The two teams--one headed by Epstein and Stanford geneticist Matthew P. Scott, the second by Yale University geneticist Dr. Allen E. Bale--zeroed in on the new gene from vastly different directions. Bale’s group has been working with Gorlin’s families and reported four years ago that the suspected gene was located in a large segment of DNA on the end of Chromosome 9, one of the 23 pairs of chromosomes that make up the human genetic blueprint.
Since then, they have been using conventional genetic techniques to pinpoint the gene for Gorlin’s.
The Northern California group, in effect, stumbled on its finding accidentally. Stanford’s Scott discovered “patched” while studying the handful of genes that control how the cells in a fruit fly embryo are converted into the many different organs and body parts of an adult fly.
Scott’s team found that “patched” acts as a brake for another gene called “hedgehog,” which instructs cells on what to do during growth and development. When “patched” is defective or absent in flies, “hedgehog” is unrestrained and produces birth defects and cell proliferation.

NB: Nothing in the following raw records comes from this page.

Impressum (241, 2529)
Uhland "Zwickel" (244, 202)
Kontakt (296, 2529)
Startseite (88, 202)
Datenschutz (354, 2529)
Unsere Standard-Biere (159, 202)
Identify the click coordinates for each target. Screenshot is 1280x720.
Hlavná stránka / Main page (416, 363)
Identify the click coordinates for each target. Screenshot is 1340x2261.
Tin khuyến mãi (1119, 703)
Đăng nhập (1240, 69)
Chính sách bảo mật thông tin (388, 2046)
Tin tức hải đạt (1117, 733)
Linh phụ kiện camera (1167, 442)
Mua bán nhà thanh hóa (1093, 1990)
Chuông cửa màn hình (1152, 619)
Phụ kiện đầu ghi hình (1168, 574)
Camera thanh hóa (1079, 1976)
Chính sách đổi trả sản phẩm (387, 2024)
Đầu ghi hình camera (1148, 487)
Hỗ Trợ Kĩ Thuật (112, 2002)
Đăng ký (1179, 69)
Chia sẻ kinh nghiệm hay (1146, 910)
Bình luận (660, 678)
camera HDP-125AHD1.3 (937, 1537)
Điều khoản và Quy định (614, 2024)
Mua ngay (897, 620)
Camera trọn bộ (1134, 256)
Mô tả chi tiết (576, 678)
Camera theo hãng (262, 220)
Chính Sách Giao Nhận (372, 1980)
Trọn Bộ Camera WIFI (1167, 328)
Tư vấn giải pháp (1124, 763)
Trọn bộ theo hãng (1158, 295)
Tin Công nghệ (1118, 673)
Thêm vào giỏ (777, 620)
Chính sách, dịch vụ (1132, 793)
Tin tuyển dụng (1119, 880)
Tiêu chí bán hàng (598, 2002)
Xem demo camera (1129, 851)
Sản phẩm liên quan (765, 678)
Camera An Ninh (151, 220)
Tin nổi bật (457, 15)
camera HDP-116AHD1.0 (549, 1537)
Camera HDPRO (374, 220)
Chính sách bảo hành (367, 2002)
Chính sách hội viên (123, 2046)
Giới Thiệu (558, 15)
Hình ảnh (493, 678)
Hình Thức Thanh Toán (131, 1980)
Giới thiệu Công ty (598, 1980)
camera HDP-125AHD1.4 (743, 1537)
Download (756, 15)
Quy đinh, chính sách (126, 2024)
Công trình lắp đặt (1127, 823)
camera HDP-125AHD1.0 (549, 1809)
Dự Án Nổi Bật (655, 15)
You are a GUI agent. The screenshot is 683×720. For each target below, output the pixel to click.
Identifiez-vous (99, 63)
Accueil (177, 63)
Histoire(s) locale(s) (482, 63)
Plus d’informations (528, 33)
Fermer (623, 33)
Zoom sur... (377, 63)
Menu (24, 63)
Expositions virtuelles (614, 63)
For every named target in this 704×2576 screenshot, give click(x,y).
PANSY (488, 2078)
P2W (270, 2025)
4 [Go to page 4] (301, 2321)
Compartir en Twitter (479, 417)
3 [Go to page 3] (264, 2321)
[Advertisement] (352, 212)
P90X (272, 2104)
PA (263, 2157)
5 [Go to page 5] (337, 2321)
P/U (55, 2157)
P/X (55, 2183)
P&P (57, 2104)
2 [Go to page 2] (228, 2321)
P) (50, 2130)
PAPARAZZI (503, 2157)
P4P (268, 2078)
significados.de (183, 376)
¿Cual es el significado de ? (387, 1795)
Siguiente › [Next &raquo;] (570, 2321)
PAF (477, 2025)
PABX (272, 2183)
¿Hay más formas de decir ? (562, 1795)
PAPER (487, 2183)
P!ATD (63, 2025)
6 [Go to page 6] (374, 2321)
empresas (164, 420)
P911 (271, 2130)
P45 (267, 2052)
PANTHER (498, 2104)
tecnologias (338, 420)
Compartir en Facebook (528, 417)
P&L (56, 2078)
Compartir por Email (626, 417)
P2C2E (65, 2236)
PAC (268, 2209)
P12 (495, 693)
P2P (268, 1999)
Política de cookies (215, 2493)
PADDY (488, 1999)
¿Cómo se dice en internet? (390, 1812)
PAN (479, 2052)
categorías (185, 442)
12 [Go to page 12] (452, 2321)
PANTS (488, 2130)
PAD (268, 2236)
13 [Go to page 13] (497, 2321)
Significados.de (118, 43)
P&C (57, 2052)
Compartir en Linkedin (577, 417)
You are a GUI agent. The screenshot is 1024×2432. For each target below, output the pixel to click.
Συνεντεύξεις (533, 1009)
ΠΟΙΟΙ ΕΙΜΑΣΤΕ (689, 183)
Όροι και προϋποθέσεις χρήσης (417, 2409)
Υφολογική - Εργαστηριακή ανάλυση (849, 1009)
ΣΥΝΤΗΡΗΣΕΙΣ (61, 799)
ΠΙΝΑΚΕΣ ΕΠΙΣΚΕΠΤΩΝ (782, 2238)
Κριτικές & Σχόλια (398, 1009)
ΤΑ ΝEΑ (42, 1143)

Genetically, fruit flies are remarkably similar to humans and for years have provided insight into human biology. Scott’s team began looking for the human version of “patched,” and last summer found it on Chromosome 9 in the same region where Bale had found the Gorlin’s gene.
“At this point, we asked, could a malfunction of the ‘patched’ gene in humans lead to [Gorlin’s] and also to the basal cell carcinomas that many people get in their later years?” said Scott’s colleague, Ronald Johnson.
The Stanford and UC San Francisco groups collaborated on that question and report in Science that they found a defective form of “patched” in DNA from Gorlin’s patients, indicating that the gene causes the disorder. When they also looked at tumor cells from skin cancer patients, they again found defective “patched” genes.
By this time, the Yale group was also closing in on “patched.” They report in Cell that they too found defective forms of the gene in both Gorlin’s patients and skin cancer cells, confirming the Northern California finding.
“In these two papers, scientifically, the content is remarkably similar,” Bale said.
Researchers now believe that, for some still unknown reason, “patched” is particularly susceptible to the mutational effects of sunlight.
Gorlin’s patients are especially prone to skin cancer because they already have inherited one defective copy of the gene, along with one healthy copy.
Normal people have two healthy versions of the gene, and both copies in a single cell must be damaged by sunlight before a tumor is triggered. That is why most people don’t develop skin cancer until later in life, when there has been more exposure to sunlight.
Epstein believes that the discovery of the gene will lead to drugs for skin cancer that can block the effects resulting from the “patched” mutation. “This would be cheaper than surgery, would avoid surgical pain and discomfort, and might even reduce subsequent scarring,” he said.
Researchers are also intrigued because skin cancers do not metastasize. Although tumor cells slough off from skin cancers and circulate through the bloodstream, they rarely attach themselves to other organs and begin a second tumor. Basal cell carcinoma is therefore one of the least deadly of all human cancers.
Researchers hope the discovery of “patched” will give them insight into why the skin cancer cells are unable to colonize other organs and thereby provide new ways to prevent metastasis of other tumors.